Breakdowns & Segments
- "Total by category"
- "Distribution by status"
- "How does the metric vary by region?"
Entity Lists (SQL Mode)
- "List records where status is pending"
- "Show all items created in the last 30 days"
How It Works
When you ask a question, Atlas processes it through a multi-step pipeline:
- Cache Check — The backend looks for a matching question in the per-tenant query cache. If found, it re-executes the cached query for fresh data.
- Schema Fetch — The AI fetches available cubes and measures from the data model.
- Query Generation — Converts your question into a semantic query.
- Validation — Ensures the query is valid and all referenced members exist.
- Execution — Runs the query with your security context (RBAC, RLS).
- Results — Displays data with automatic visualizations.
- Summary — Provides a natural language explanation of the results.
During execution, you'll see ephemeral status messages like "Loading schema", "Executing query", and "Generating chart". These disappear once the task is complete. The final response includes a clean explanation, inline charts, a data table, and expandable technical details (Cube query and SQL).
Follow-up Questions
You can ask follow-up questions that reference prior context. The AI maintains context from the last ~10 Q&A pairs in your session.
Example Conversation
Initial: "Show me the main metric by category"
Follow-up: "Now break that down by month"
Follow-up: "Just for one category"
Uploading Files
You can upload files directly from the chat interface using the paperclip icon (📎) next to the input box. Click it to open the file picker, select a file, and it's automatically uploaded and attached to the current chat session.

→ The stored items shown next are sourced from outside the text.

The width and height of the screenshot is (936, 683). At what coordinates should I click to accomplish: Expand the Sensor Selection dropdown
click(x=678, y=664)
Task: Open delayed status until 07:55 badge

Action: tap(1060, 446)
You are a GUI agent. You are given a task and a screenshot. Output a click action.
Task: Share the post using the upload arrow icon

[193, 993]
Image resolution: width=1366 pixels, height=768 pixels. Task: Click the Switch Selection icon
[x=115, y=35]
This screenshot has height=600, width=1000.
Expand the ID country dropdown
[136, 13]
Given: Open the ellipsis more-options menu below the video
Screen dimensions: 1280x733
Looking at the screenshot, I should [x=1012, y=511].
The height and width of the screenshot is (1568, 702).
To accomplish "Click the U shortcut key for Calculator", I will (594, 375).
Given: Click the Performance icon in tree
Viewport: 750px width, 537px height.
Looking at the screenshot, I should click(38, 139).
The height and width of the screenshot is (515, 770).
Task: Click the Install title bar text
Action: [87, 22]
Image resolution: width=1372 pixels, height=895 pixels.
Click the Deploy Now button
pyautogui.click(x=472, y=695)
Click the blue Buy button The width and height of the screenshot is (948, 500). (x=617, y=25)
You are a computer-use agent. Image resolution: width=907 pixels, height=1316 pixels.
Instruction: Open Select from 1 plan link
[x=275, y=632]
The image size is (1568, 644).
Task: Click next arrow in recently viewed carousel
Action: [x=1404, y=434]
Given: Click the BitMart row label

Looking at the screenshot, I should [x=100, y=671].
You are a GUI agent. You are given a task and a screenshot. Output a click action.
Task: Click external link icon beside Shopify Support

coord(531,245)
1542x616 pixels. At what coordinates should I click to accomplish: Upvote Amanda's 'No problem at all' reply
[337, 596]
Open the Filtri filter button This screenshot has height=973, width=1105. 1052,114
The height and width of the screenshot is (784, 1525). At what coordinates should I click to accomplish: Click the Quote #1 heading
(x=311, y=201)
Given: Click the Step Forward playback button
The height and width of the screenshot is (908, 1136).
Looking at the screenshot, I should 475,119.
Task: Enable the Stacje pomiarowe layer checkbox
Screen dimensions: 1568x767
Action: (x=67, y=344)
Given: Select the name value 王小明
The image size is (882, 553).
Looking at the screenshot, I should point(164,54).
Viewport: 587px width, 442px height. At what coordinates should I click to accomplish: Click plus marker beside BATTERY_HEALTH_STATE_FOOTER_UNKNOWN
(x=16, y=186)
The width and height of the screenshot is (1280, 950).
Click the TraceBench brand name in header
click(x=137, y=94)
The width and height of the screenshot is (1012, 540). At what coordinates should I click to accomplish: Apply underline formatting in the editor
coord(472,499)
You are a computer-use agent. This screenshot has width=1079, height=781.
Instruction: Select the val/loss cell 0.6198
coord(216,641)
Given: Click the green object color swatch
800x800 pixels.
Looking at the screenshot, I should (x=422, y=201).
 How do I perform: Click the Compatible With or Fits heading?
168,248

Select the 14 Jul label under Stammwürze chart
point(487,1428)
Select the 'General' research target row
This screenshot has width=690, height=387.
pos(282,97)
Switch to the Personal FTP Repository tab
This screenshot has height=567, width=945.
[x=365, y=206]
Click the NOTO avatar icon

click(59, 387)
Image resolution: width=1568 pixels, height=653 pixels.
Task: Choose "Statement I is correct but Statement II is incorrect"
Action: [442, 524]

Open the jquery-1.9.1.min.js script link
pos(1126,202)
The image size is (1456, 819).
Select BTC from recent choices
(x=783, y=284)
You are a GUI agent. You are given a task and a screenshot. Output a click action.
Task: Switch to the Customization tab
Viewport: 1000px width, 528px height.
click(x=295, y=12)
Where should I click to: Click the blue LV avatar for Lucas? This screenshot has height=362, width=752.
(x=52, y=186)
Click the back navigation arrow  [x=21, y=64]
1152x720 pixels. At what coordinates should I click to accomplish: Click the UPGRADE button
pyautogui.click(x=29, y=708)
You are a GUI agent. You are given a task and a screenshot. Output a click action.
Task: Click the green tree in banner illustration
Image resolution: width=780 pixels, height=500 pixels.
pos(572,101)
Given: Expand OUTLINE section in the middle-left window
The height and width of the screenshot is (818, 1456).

Supported file types: PDF, DOCX, TXT, MD, CSV, JSON, XLSX, XLS
Note
You can also manage context through the Manage Context dialog (book icon 📖). Attach Spaces or individual files from your Knowledge Base to give the AI additional context for answering your questions.
Visualizations
The AI automatically suggests the best visualization based on your data:
| Data Pattern | Chart Type |
|---|---|
| Time series | Line chart |
| Categorical breakdown | Bar chart |
| Single aggregate value | KPI card |
| Proportions | Pie chart |
You can switch chart types from the inline results card. Available types include Bar, Line, Area, Pie, Doughnut, and Scatter. Customize X-Axis, Y-Axis, Series grouping, and toggle data labels on or off.
Tips for Better Results
✅ Be Specific
Instead of "Show the metric"
Try "Show the total by month for the last quarter"
✅ Include Time Ranges
Instead of "Value by category"
Try "Value by category for the last 6 months"
✅ Use Business Terms
Instead of "Money made" (ambiguous)
Try "Total revenue" (matches measure names)
✅ Add Filters
Instead of "List all records"
Try "List records with status = completed from last week"
Error Recovery
Dashboards
Creating a Dashboard
From Chat
- Ask: "Create a dashboard showing key metrics"
- AI generates relevant widgets
- Dashboard opens automatically
Manual Creation
- Navigate to Dashboards section
- Click "New Dashboard"
- Enter name and description
- Add widgets
Adding Widgets
From Query Results: Run a query in chat, click "Add to Dashboard", select a dashboard and position, and the widget appears on the dashboard.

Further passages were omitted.